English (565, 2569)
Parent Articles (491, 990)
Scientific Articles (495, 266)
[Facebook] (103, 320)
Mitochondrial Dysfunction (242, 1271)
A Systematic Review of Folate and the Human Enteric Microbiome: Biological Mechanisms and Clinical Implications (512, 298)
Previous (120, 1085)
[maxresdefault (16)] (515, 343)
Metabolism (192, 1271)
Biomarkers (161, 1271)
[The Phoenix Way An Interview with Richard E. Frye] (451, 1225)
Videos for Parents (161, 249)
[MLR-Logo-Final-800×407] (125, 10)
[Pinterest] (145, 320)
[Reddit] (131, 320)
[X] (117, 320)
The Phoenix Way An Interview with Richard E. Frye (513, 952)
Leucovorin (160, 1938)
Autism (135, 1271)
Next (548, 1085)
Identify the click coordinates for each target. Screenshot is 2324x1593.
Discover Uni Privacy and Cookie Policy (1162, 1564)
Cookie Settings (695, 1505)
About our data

EXERCISE:
In full and word for word, repeat the records.

OUTPUT FOR THIS EXERCISE:
English (565, 2569)
Parent Articles (491, 990)
Scientific Articles (495, 266)
[Facebook] (103, 320)
Mitochondrial Dysfunction (242, 1271)
A Systematic Review of Folate and the Human Enteric Microbiome: Biological Mechanisms and Clinical Implications (512, 298)
Previous (120, 1085)
[maxresdefault (16)] (515, 343)
Metabolism (192, 1271)
Biomarkers (161, 1271)
[The Phoenix Way An Interview with Richard E. Frye] (451, 1225)
Videos for Parents (161, 249)
[MLR-Logo-Final-800×407] (125, 10)
[Pinterest] (145, 320)
[Reddit] (131, 320)
[X] (117, 320)
The Phoenix Way An Interview with Richard E. Frye (513, 952)
Leucovorin (160, 1938)
Autism (135, 1271)
Next (548, 1085)
Identify the click coordinates for each target. Screenshot is 2324x1593.
Discover Uni Privacy and Cookie Policy (1162, 1564)
Cookie Settings (695, 1505)
About our data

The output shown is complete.